In fall 2015, I was honored for academic excellence by being included on the College of Education, Health, and Human Services' Dean's List.
In February 2016, I was one of 20 students selected to participate in the Soul of Success Retreat presented by the University of Michigan-Dearborn African and African-American Studies Department annually. On March 18-19, I joined other students of color to discuss opportunities for advancement in higher education and various career fields.
Since 2013, I have been active in the University of Michigan-Dearborn's CASL SOAR program by serving on panel discussions at the annual On the Move Workshop. Also, I created a scholarship guide to benefit SOAR students.
Additionally, I have participated in programs hosted by the Women's Resource Center (WRC) on campus. For the past two years, I have spoken to nontraditional age women college students about scholarship opportunities and strategies for academic success at the University of Michigan-Dearborn.
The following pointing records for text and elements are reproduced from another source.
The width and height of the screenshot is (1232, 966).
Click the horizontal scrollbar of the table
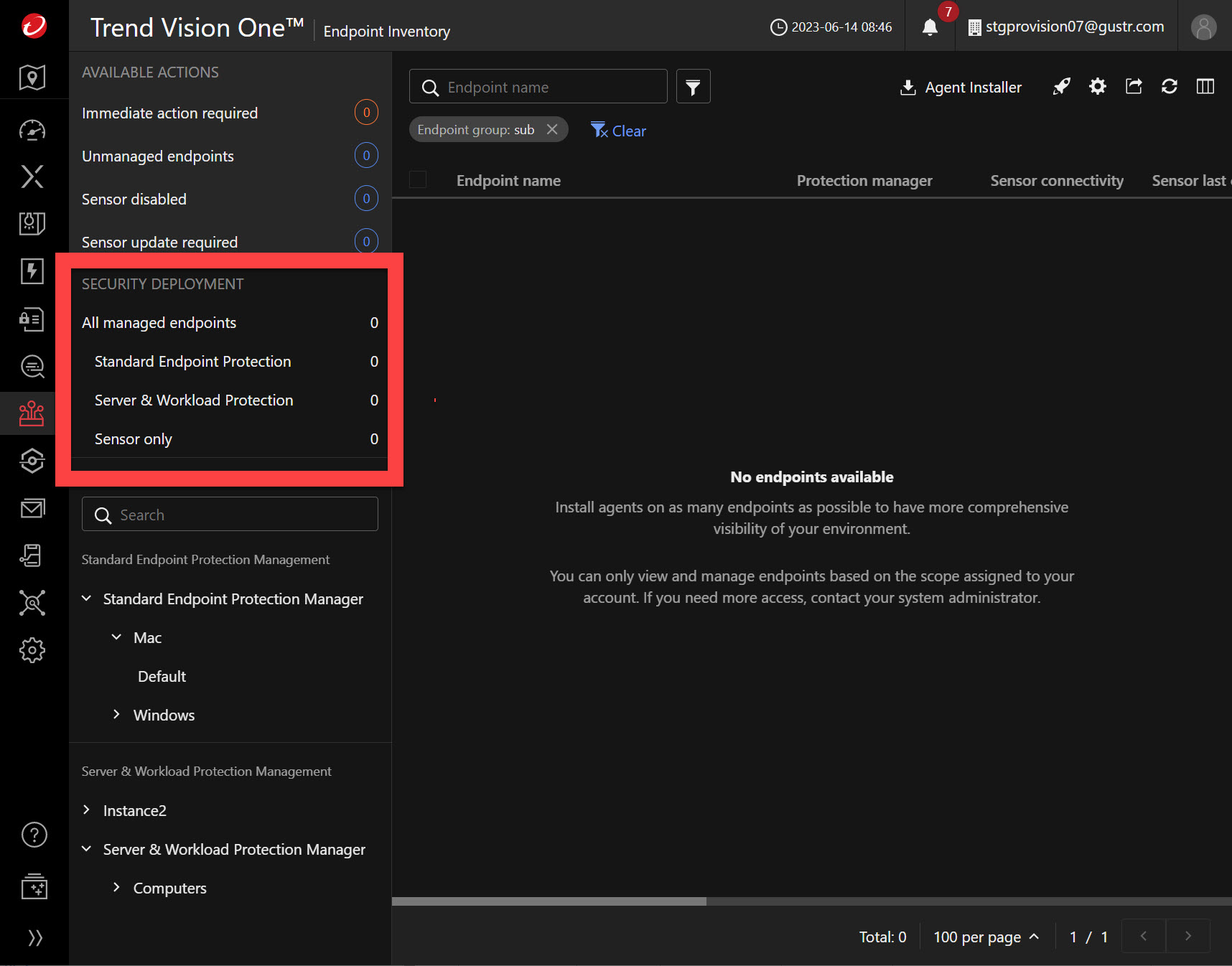(x=549, y=901)
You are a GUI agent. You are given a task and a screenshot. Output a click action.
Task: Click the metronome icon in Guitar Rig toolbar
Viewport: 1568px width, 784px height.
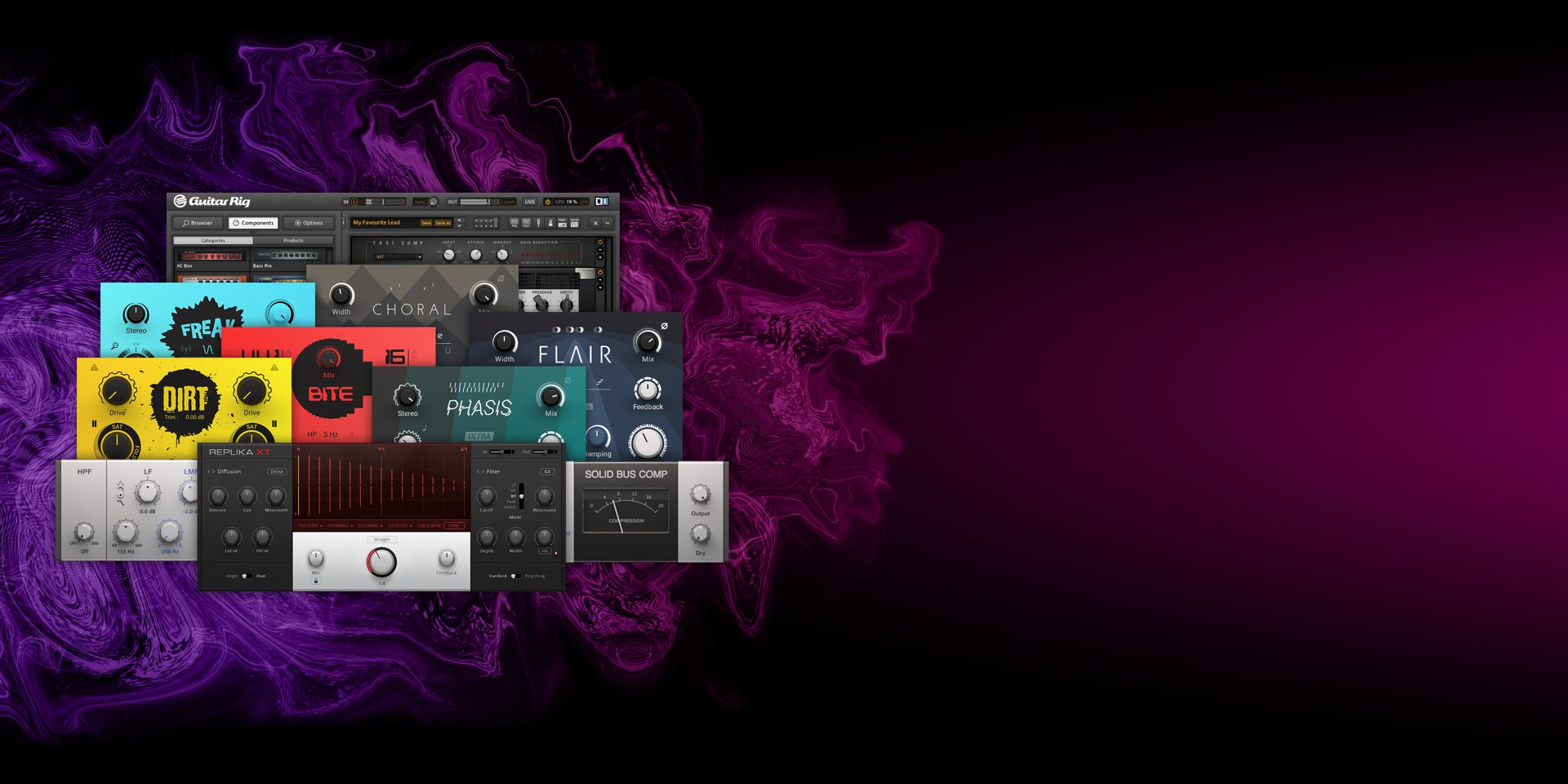pyautogui.click(x=550, y=223)
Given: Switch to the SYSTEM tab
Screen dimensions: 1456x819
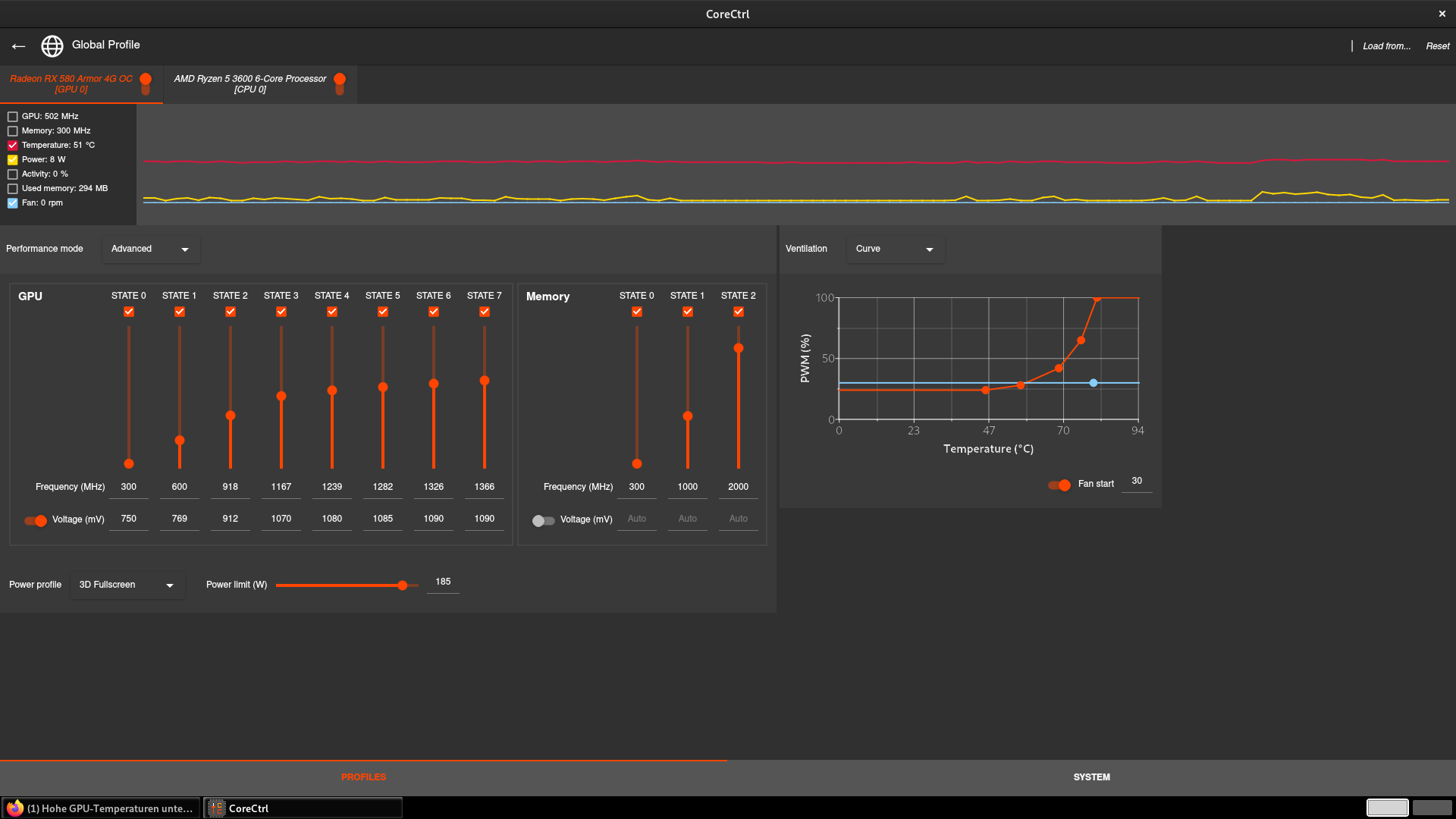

Like the SOAR program, I created a scholarship guide for women served by the WRC.
In 2014, I earned a scholarship to join the Women's Resource Center at the American Association of University Women's National Conference for College Women Student Leaders Conference (NCCWSL) in Baltimore, Maryland.
That same year, I served as a reading mentor to kindergarten students at the Early Childhood Education Center in Dearborn, MI. I volunteered for a full semester as a reading mentor through the Read to Me program led by University of Michigan-Dearborn Professor Danielle DeFauw.
Recently, I joined InterVarsity Christian Fellowship by participating in weekly Bible studies on Thursday afternoons. Still, I continue to be involved in programs offered through the SOAR program and the Women's Resource Center.
What is your Dream Career?
Next year, I plan to apply to graduate school to earn a Master’s Degree in Reading Education. I plan to acquire the knowledge necessary to become a reading specialist with the goal of teaching underserved youth.
As a long term goal, I plan to consultant for school districts on how to design research-based and culturally responsive literacy programs to benefit underserved youth.
To prepare for graduate school, I plan to apply to the Institute for Recruitment of Teachers (IRT). The IRT addresses the lack of diversity in the nation’s teaching faculties by recruiting outstanding students of color and other scholars committed to diversity, counseling them through the graduate school application process, and advocating for sufficient funding for advanced study. I believe the IRT program will prepare me for graduate school and a long-term career in the field of education.
Was your most Defining Moment at UM-Dearborn:
As a prospective UM-Dearborn student, I attended the CASL SOAR program's On the Move Workshop in 2012. This was a defining moment for me because I heard Dr. Beverly Alexander speak at the event. An alumni of UM-Dearborn and a SOAR graduate, Dr. Alexander shared how she overcame obstacles along her educational journey to earn her doctorate degree. After hearing her speak, I was inspired to return to college to complete my degree.
In August 2012, I was one of twenty men and women accepted into the SOAR program at the University of Michigan-Dearborn. SOAR supports nontraditional age students who are 25 and older in starting or returning to college to complete their first bachelor’s degree. The SOAR program provided me with encouragement, support, and resources that contributed to my academic success.
Currently, I maintain a 3.4 cumulative grade point average and I have earned multiple scholarships. My experience at UM-Dearborn has been enhanced by my involvement in the SOAR program.